The efficient use of natural resources is desirable for economic, ecological and political reasons. Through improved use of renewable resources, we can extend the existence of our non-renewable resources and generate less waste in both production of goods and disposal of goods through recycling of “green” materials. Lignocellulosic biomass is a most readily available renewable natural resource and provides the two most abundant organic compounds on earth in lignin and cellulose, with the other major components including hemicellulose. The usefulness of cellulose has long been recognized, primarily in paper making, but the possibilities of lignin development have only recently begun to be realized. Lignin is a generic term for a complex polymer of aromatic alcohols that varies somewhat between plant species. It is an integral part of the cell wall that covers and protects the cellulose and hemicellulose and presents many challenges to the successful recovery of the biomass components. In order to successfully utilize the components of lignocellulosic biomass, the individual components must first be separated and recovered through pretreatment.
Treatment of lignocellulosic biomass (for instance, wood) via the kraft (or sulfate) process has long been carried out with the primary aim of separating the cellulose in the form of pulp for use in paper formation, in forming derivative polymeric products such as cellophane and rayon, and more recently in the formation of biofuels. The other components of the lignocellulosic biomass (lignin, hemicellulose, etc.) are separated as by-products in the alkaline pulping liquor, called black liquor in the kraft process. The black liquor has historically been recovered so that the sodium and sulfur within can be recovered and used to regenerate the catalysts (sodium hydroxide and sodium sulfide) required in the pulp-making process. Of equal importance, the black liquor is used as an energy source in the kraft process. This recovery process is highly efficient, but provides little in the way of additional value-added products. Other pretreatment processes for obtaining cellulosic pulp from a lignocellulosic biomass, such as the soda and sulfite processes, can also be used to separate the cellulose from the hemicellulose and lignin by-products that remain in an alkaline liquor.

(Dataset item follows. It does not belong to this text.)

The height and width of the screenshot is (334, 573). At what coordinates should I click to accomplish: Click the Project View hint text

The lignin component of lignocellulosic biomass presents great possibilities for the development of value-added products, as it is unique among renewable biopolymers in having a significant aromatic character and high energy density. For instance, lignin presents possibilities as a green replacement for fossil fuels to provide raw materials for the formation of polymers and other chemicals as well as biofuels and other chemical applications.

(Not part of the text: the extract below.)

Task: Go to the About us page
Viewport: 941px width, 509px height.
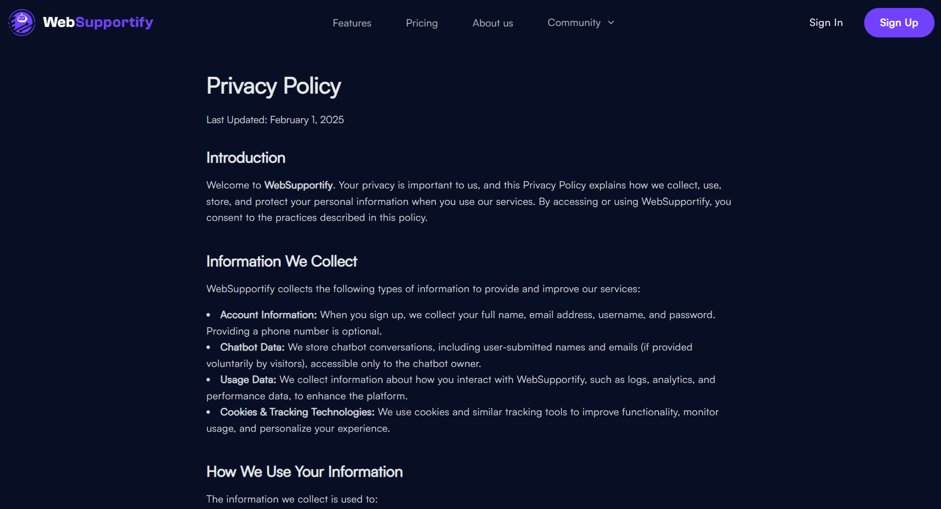Action: click(493, 23)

Unfortunately, current methods for recovering lignin from lignocellulosic biomass either are prohibitively expensive or provide a product that is too high in impurities to be useful for processing into many value-added products. For instance, the alkaline liquor stream from pulp formation processes represents a huge potential source of lignin (approximately 50 million tons per year), but includes a very high content of ash and metals (mainly sodium and potassium). Other separation and purification methods have been developed to treat lignocellulosic biomass, including acidic treatment (sulfuric acid, oxalic acid, peracetic acid, acetic acid), alkaline treatment (sodium, potassium, calcium, and ammonium hydroxides), organosolv treatment (ethanol, methanol, acetone, or ethylene glycol in combination with water), oxidative delignification (hydrogen peroxide, ozone, oxygen or air), biological methods (cellulolytic organisms such as filamentous fungi), and microwave irradiation. Unfortunately, these methods are either prohibitively expensive, presenting serious issues with regard to scale-up, and/or they provide a lignin product with less-than-desirable physical properties or an unacceptably high impurities content. For instance, even upon further treatment of black liquor by use of a lignin purification process, the metals content of the purified lignin thus produced will generally be greater than 2000 parts per million (ppm) and the ash content will be 1-4% or more, both of which are too high for successful downstream utilization of the lignin for high-value applications. Even those very expensive processes that are able to produce a high-purity lignin, such as organosolv processing, cannot be used to isolate a lignin fraction whose molecular weight is both well-defined and controllable, which would be of great benefit for the further development of lignin-based products.
What is needed in the art is a lignin recovery method that can provide a high-purity lignin with a well-defined, controlled molecular weight in an efficient, economical fashion.